Opinion

PATERSON PUNTS

Popular demand sure ain’t what it used to be – at least, not with Senate Majority Leader Joe Bruno, Assembly Speaker Shelly Silver and their special-interest masters.

Gov. Paterson admitted Monday that he’d given up on his plan to cap school property taxes before the legislative session ends next week – the very same day that a new Siena College poll showed New Yorkers supporting the cap by a whopping five-to-one margin.

The numbers certainly come as no surprise: New Yorkers toil under the highest local tax burden in the country; as the gov has long pointed out, it’s one of the chief reasons the state keeps hemorrhaging residents.

Sort of make you wonder why Paterson caved in so quickly, doesn’t it?

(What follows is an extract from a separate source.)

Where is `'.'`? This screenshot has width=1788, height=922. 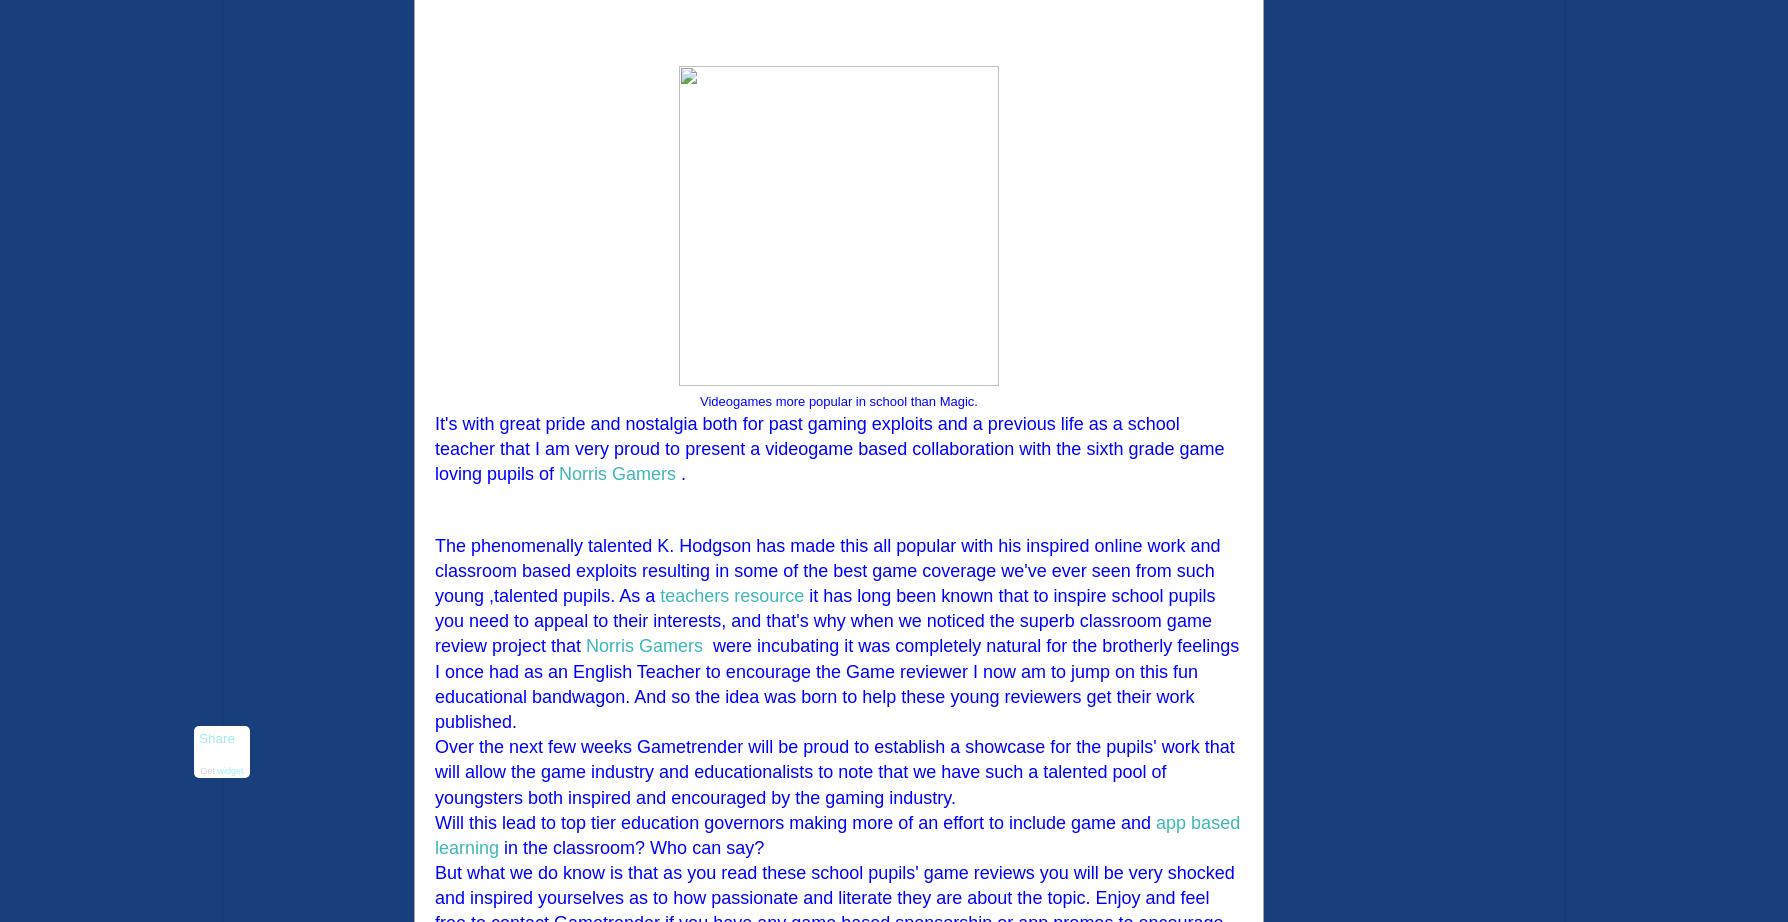
'.' is located at coordinates (675, 474).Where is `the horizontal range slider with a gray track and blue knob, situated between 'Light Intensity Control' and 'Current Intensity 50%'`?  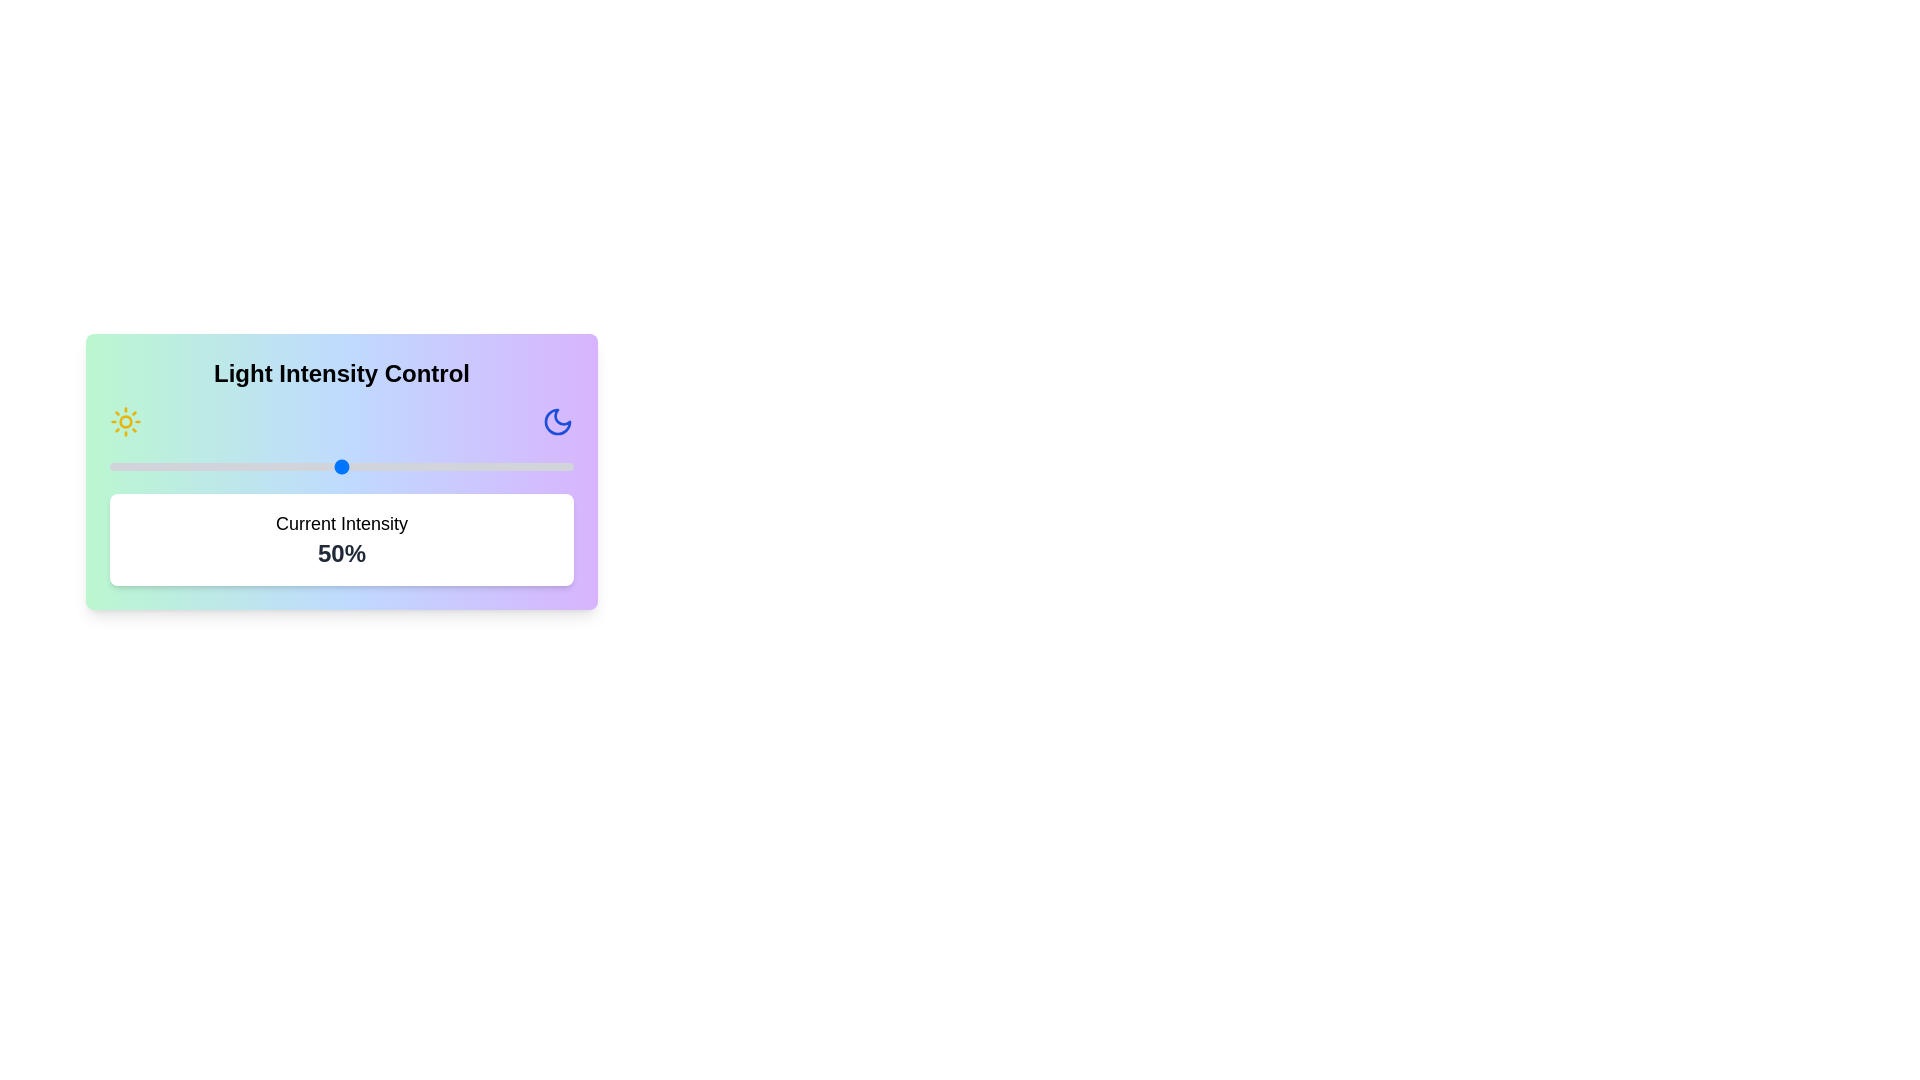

Clearly, his plan resonates. It would limit the yearly growth in school-district levies to 4 percent or 1.2 times inflation, whichever is lower – unless residents explicitly vote to spend more.

That’s serious relief on levies that have jumped an average of 6 percent a year since 1998 – which is why Bruno and Silver want nothing to do with it.

That is, it’s why the teachers’ unions want nothing to do with it – and what the unions want, Silver and Bruno slavishly deliver.

Especially in election years.

(Bruno, of course, would rather not appear pro-tax either, so he’s cloaked his opposition in a completely cynical call to do away with property taxes entirely.)

Still, you’d think the 74 percent of New Yorkers who support the cap could show some muscle, too – if anyone saw fit to rally them.

But that role would have fallen to Gov. Paterson, who bailed out – albeit while holding out the possibility of calling a special session to address the issue before November.

He better.

Property-tax relief is just too important to give up without a fight.